Never fall in love with your company. You can fall in love with your business. A business has value because that’s how you make money. A company is a legal creation for operating a business. Nothing more & nothing less. Most people don’t think this through well enough and get the two confused. A few years of operating your company like it was your business can put you in vulnerable position.

If most companies lose a lawsuit, they could lose everything they’ve been building all their lives. If they win, the litigant can strip your company bare. We plug that hole through business re-org by removing everything of value from their operating company and putting it in an LLC that does no business what-so-ever. It never does anything to get itself sued. If everything of value is in the LLC, and the mothership loses a lawsuit, you can just shutter the doors and start over again with a new company the very next day with everything of value behind an impenetrable LLC barrier. The LLC just needs to license it to your new company, and you’re good to go. Since you own both of them, there are no barriers.

Business restructuring and reorganization is one of our strengths. I personally have been involved in two Fortune 500 re-orgs & countless re-orgs of private companies.  Not all of them have followed the approach we describe in this post. There are many ways to re-org and many things a business wants to accomplish. Every private re-org I was involved with succeeded without repercussion. We re-org our clients frequently for tax purposes. We have significant expertise in this area.

An actual example.

A few months ago I got a call from a client who was being sued by a marketing company. They had entered into a contract and the marketing business failed to perform, so my client quit paying the marketer. But there was a contract, and the contractor sued the company, but not the individuals. There was no way to sue the individuals. Their lawyer was vigorously defending the suit. He warned them it could cost several thousand dollars to defend suit. He also warned them, they could lose the suit.

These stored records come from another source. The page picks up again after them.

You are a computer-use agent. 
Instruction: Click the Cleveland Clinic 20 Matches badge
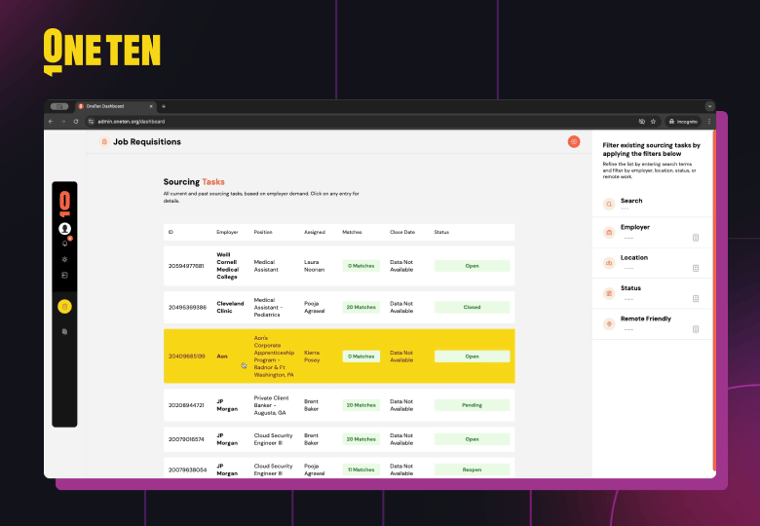[x=361, y=307]
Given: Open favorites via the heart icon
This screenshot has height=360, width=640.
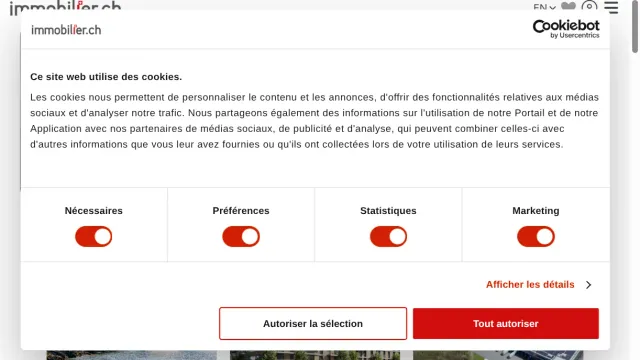Looking at the screenshot, I should (568, 6).
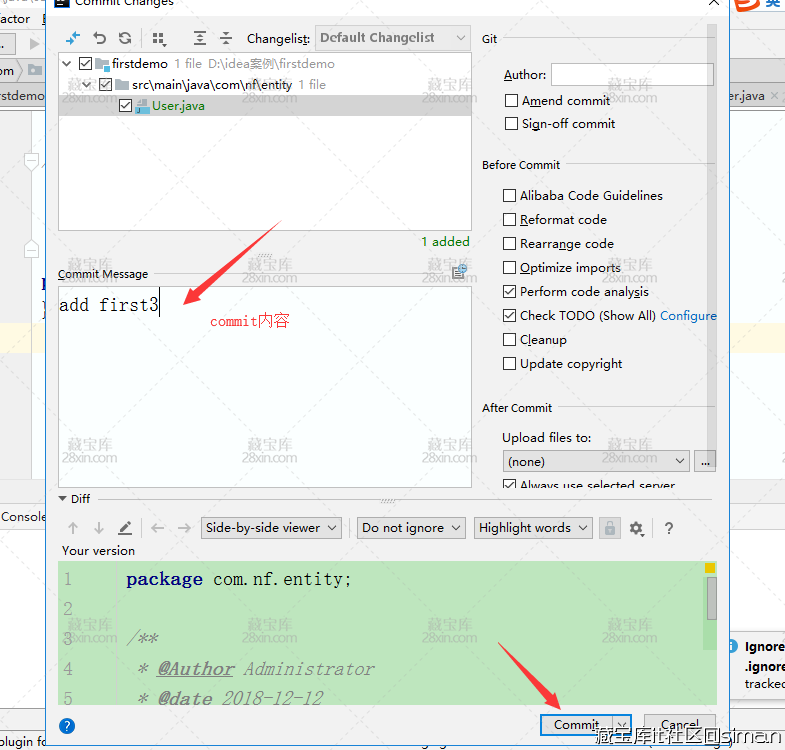Viewport: 785px width, 750px height.
Task: Collapse the firstdemo tree node
Action: [67, 64]
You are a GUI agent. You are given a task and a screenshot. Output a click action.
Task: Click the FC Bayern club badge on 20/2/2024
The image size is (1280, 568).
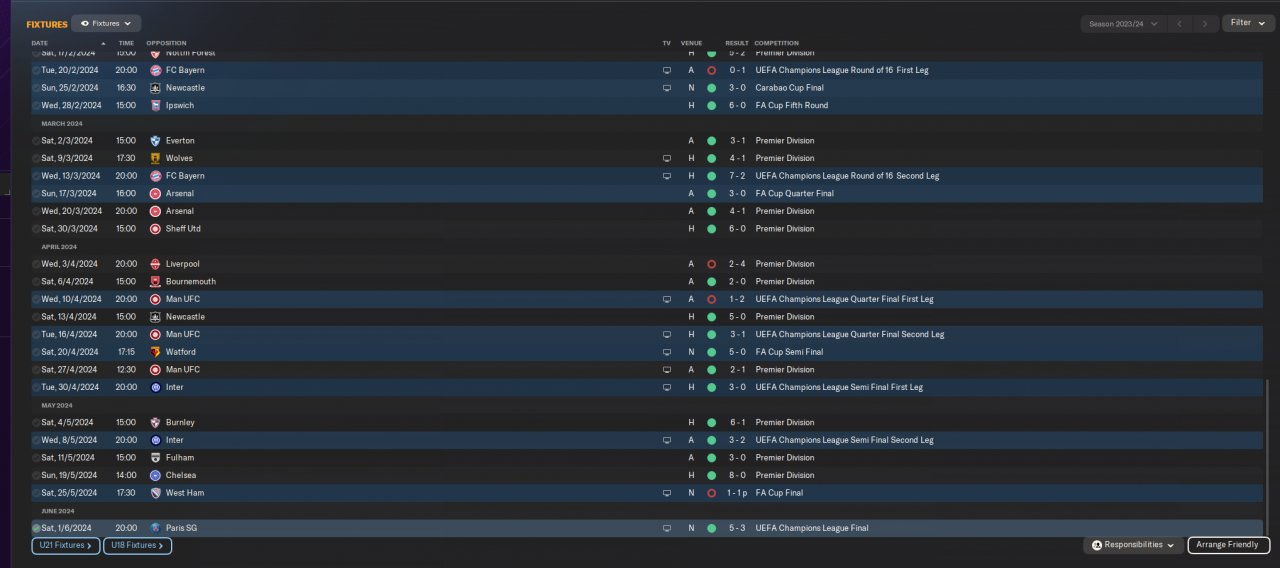click(x=155, y=70)
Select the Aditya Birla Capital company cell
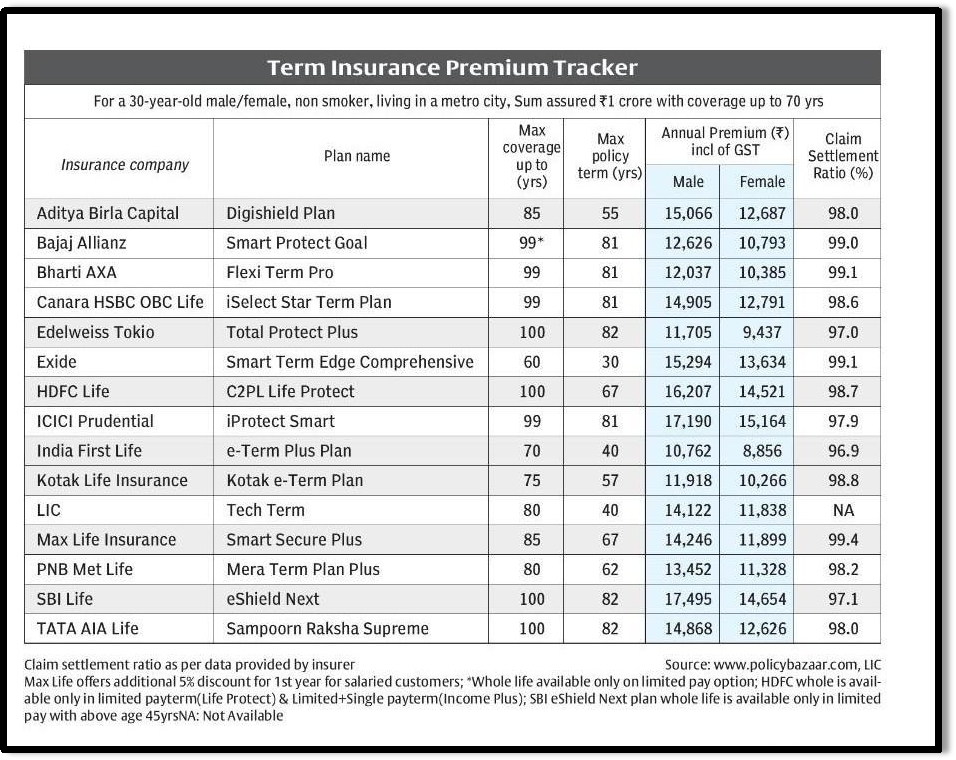The image size is (956, 760). (x=107, y=213)
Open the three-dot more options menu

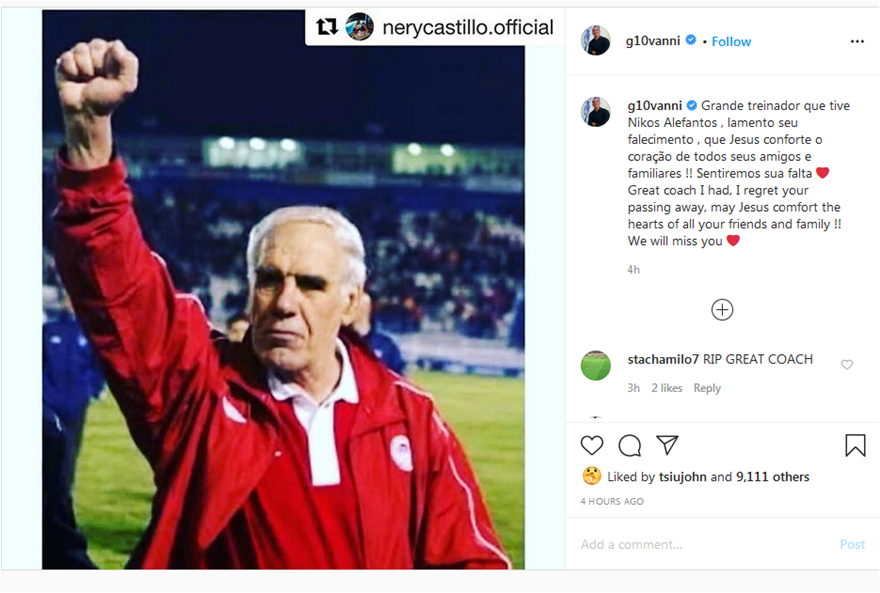[857, 41]
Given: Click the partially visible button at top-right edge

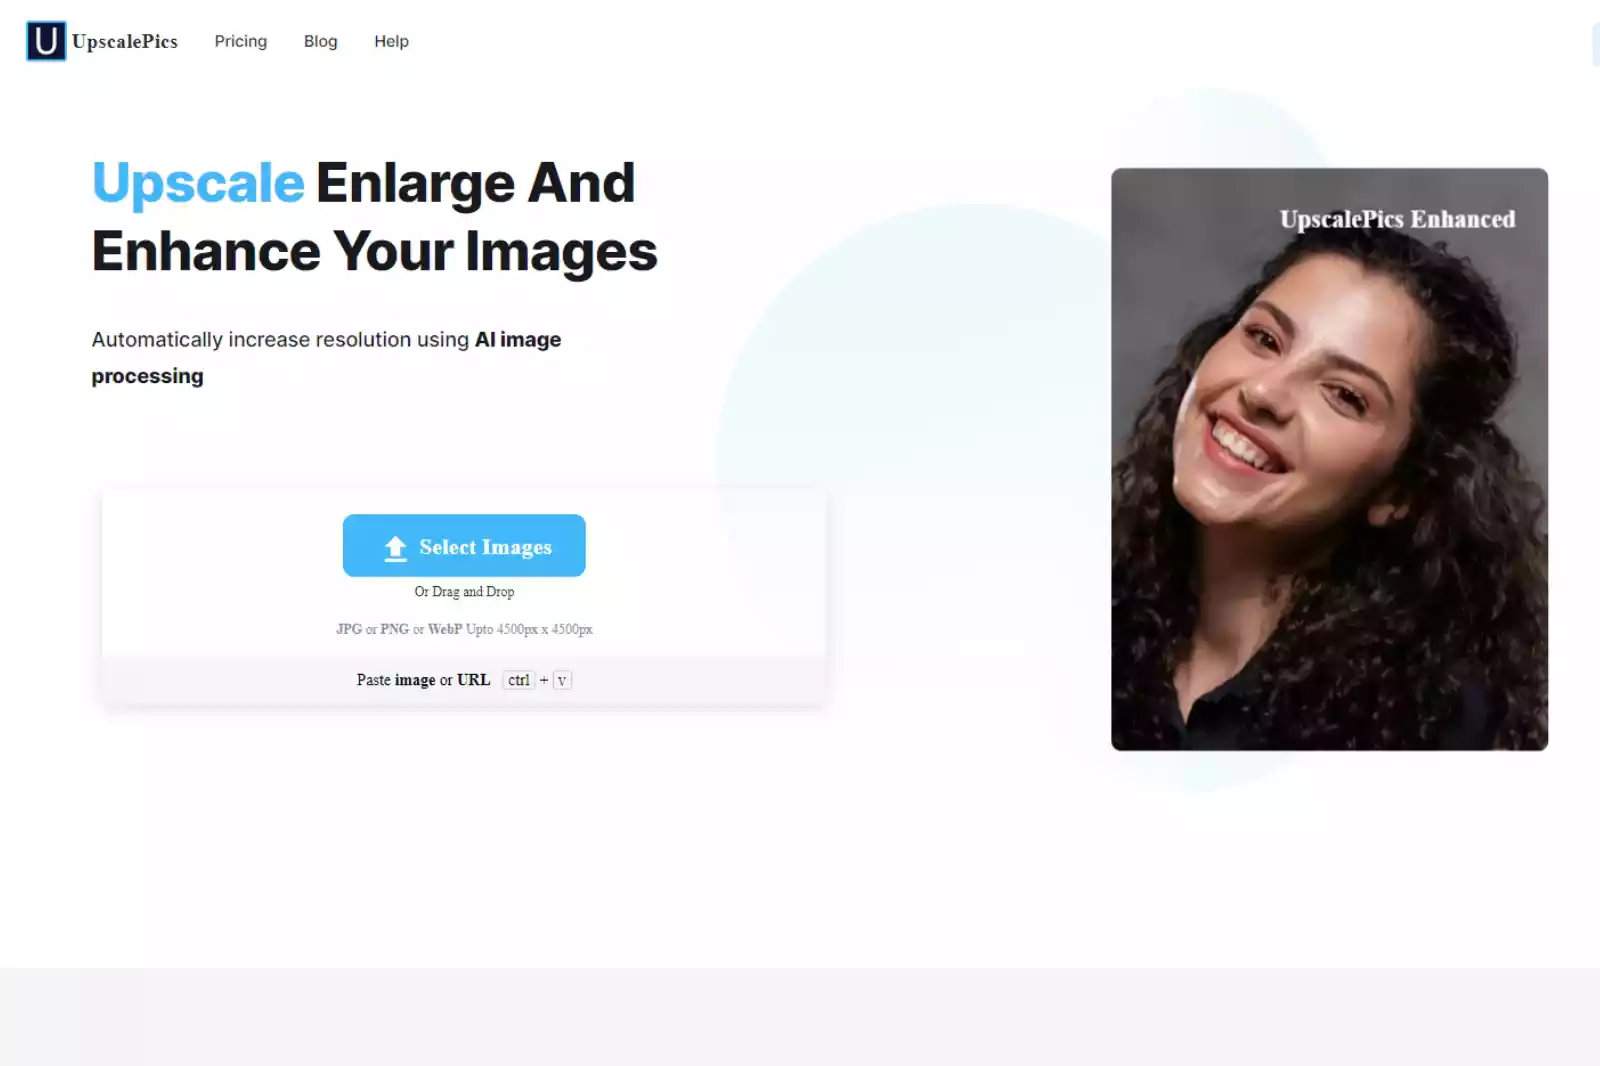Looking at the screenshot, I should tap(1596, 45).
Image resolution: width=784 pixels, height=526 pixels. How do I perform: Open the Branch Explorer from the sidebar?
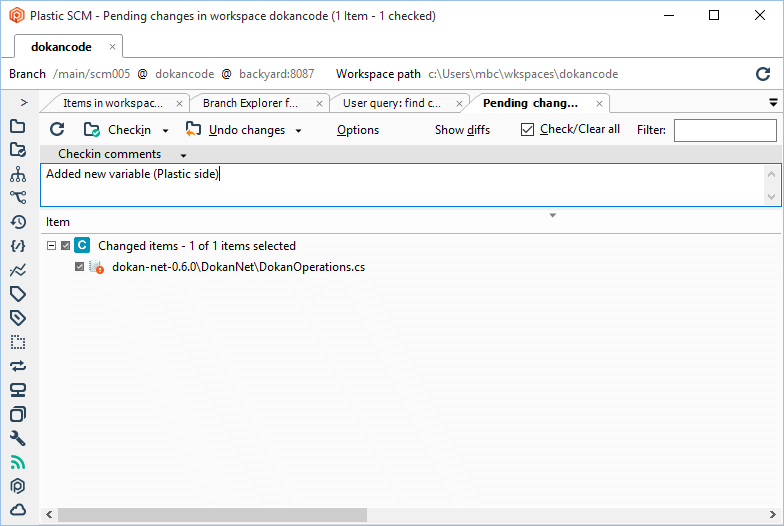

For some reason they called me.

  1. I questioned them and discovered they hadn’t recorded any business assets. Their company was basically a vacant shell. There were assets, but no assets had been recorded in the company. They were still owned by the owners.
  2. I advised them to abandon the company.
  3. I also advised them to simultaneously form two new companies, an LLC to hold company assets, and a corporation to operate the business.
  4. I then advised them to legally transfer all the business assets into the first new company (an LLC), including web sites, trade names, trade secrets, and everything essential to carrying on businesses. Since they had never trademarked their name, I suggested the do that in the name of the LLC.
  5. Simultaneously again. I advised them to open new bank accounts in the name of the new corporation and begin conducting business in the new corporation.
  6. I also advised them to run this past their lawyer. He said it would work. The only thing he suggested is to file bankruptcy on the old company that had failed. That was a good final touch.
  7. It did work. The marketing company, rightly or wrongly, was got nothing but legal fees.

Tax savings

This methodology is one of my favorite re-orgs. It is used to protect vital assets and to change the character of earnings. It can also be used to eliminate C corp taxation by removing earnings from a C corporation and turning it into royalty income on the personal returns.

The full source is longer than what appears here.